■ Problem statement: Each line from the first down to the one containing "Open the 旋转" should be returned exactly as it appears below.

■ Source information:
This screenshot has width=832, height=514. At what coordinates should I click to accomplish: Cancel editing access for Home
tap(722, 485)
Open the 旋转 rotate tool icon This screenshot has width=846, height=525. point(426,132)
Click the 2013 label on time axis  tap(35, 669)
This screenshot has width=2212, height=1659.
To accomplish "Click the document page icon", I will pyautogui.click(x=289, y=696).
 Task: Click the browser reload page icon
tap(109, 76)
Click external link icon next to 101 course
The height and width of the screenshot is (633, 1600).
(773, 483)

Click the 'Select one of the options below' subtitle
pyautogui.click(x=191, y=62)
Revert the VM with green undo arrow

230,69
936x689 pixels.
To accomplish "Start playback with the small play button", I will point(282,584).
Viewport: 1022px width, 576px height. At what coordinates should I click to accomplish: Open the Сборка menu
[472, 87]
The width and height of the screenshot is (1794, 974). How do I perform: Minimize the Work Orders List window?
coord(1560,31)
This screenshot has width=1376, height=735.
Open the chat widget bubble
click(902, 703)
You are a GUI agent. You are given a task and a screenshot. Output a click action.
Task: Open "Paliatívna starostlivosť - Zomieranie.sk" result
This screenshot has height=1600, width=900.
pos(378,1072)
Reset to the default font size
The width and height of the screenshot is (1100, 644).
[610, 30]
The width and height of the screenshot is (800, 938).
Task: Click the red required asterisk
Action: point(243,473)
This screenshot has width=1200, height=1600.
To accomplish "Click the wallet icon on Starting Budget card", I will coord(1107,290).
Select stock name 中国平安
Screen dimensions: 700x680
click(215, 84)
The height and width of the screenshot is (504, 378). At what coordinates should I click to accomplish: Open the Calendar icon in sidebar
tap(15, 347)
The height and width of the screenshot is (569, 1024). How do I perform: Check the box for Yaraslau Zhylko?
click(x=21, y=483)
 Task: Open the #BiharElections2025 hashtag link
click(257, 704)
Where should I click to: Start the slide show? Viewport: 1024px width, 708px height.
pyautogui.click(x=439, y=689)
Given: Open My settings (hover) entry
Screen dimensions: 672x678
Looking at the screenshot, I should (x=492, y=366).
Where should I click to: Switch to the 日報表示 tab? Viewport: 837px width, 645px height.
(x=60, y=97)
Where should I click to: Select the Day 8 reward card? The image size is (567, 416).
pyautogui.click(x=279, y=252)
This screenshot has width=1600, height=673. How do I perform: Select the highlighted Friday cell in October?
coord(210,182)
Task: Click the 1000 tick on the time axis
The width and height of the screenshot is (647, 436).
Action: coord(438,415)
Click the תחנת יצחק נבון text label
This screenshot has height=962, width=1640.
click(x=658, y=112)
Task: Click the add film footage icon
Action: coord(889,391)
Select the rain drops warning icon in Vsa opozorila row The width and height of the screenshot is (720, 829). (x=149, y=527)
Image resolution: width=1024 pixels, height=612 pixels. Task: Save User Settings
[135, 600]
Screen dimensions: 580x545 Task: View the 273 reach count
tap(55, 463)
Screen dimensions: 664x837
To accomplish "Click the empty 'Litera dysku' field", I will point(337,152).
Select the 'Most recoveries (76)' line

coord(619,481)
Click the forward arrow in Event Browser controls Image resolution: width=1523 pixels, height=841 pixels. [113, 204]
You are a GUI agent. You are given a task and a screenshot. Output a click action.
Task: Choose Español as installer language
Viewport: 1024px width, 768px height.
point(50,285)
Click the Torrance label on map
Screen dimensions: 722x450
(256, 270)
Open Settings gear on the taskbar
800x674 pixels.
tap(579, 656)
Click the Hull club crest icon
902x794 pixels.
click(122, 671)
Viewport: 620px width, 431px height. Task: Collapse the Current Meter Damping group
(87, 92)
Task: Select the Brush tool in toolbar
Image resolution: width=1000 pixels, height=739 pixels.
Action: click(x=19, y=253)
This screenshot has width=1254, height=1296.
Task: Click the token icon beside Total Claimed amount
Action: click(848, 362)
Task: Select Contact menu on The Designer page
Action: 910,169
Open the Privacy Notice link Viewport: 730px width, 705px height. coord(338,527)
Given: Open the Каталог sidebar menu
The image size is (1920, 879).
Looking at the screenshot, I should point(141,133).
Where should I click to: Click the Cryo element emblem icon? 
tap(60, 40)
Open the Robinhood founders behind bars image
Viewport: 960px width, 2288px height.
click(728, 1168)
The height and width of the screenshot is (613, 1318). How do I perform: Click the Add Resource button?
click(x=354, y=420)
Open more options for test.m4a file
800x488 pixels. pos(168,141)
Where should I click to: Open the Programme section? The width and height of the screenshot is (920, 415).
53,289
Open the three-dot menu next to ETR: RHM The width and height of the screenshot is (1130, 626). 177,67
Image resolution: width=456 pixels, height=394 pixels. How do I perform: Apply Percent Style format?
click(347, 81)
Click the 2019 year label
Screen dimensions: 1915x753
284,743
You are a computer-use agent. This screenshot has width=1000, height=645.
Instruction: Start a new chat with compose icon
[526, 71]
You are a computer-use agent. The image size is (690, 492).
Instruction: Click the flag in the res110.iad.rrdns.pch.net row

■ Finished exercise:
This screenshot has width=832, height=514. At what coordinates should I click to accomplish: Cancel editing access for Home
tap(722, 485)
Open the 旋转 rotate tool icon This screenshot has width=846, height=525. point(426,132)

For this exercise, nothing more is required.